Let $U$ be a bounded, connected open subset of $\mathbb R^n$ with $C^1$ boundary $\partial U$. Asume $|\beta| \leq k-1$ and $k$ is a integer. Show that for each $\epsilon >0$ there exists a constant $C_\epsilon$, such that
$||\partial^\beta u||_{L^p(U)} \leq \epsilon \|u\|_{W^{k,p}(U)} + C_\epsilon\|u\|_{L^{p}(U)}$
For each function $u$ in $W^{k,p}(U)$ (sobolev space)

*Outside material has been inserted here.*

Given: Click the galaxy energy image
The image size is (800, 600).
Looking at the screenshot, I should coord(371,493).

Hint: Argue by contradiction and use Rellich-Kondrachov theorem.
Any ideas?
On
Actually you can get, for a fixed $\epsilon>0$, that for any $u\in W^{m,p}(\Omega)$ $$ \|{u}\|_{W^{m,p}}\leq \epsilon\|{D^\alpha u}\|_{L^p}+C_{\epsilon}\|{u}\|_{L^q}, $$ where $|{\alpha}|=m$. Usually we just take $q=p$ but if domain is good enough and by embedding we could extend $q$ to where embedding would go.
This theorem states that the extreme term (The highest and lowest) in a sum often already suffice to control the intermediate terms. This is not only true is Sobolev space but also in $C^k$ spcase, Holder space...

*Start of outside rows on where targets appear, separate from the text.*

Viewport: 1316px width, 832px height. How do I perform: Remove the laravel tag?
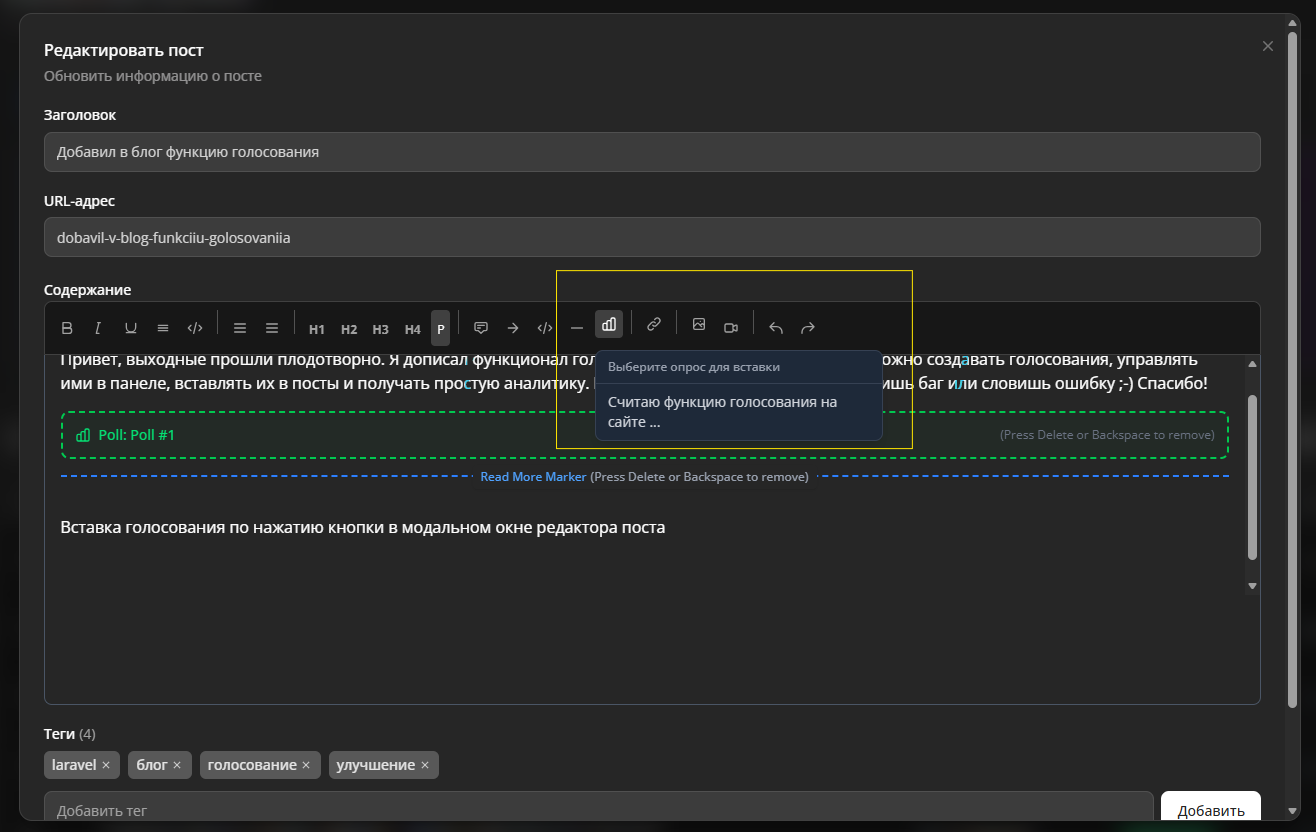106,765
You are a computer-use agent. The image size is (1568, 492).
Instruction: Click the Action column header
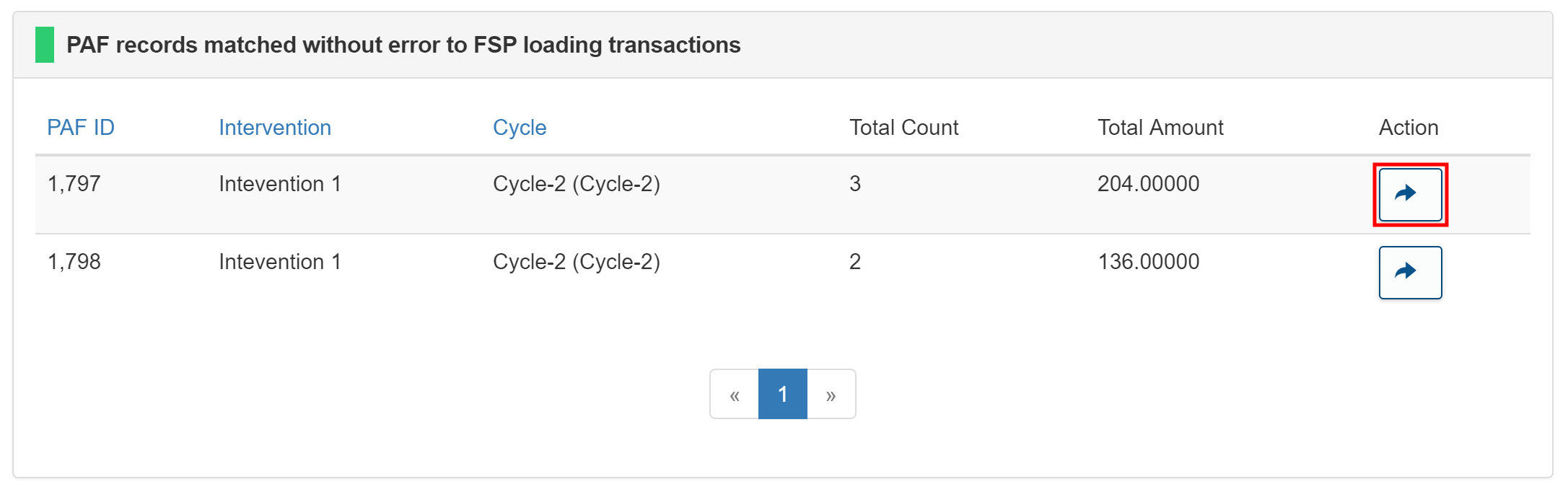tap(1409, 128)
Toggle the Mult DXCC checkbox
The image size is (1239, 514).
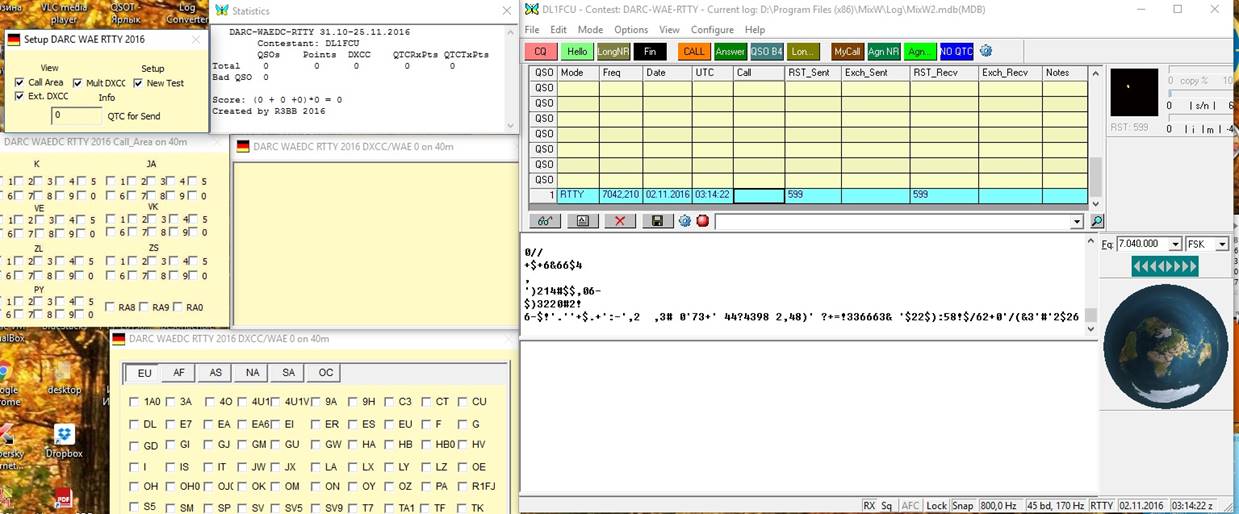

Anyhow, the hint by @aes is good enough and here I just give you more information. If you want to find the prove of this, please go to check Adams book, theorem 5.2.

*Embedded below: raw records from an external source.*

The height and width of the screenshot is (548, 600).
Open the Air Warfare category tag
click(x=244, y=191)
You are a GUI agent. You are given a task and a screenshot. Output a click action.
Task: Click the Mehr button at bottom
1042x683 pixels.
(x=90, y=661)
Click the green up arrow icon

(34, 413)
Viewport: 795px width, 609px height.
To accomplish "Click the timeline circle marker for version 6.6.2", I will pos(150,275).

Also, this is actually gives you an equivalent norm for each fixed $\epsilon$.
We have $\|\partial^\beta u\|_{L^p(U)} \leq \|u\|_{W^{k-1,p}(U)}$
Also, by the theorem, $W^{k,p}(U) \rightarrow W^{k-1,p}(U)$ is compact.
Now, suppose there is no $C_\epsilon$. Then we get a sequence $u_n \in W^{k,p}(U)$ (normalize so these are all norm 1) violating it with $n$ in place of $C_\epsilon$. That is, $\|u_n\|_{W^{k-1,p}} \geq \epsilon + n \|u_n\|_{L^p(U)}$.
There's a subsequence which is convergent in $W^{k-1,p}(U)$. Call the limit $u$.
Now, what can you say about $\|u\|_{L^p(U)}$?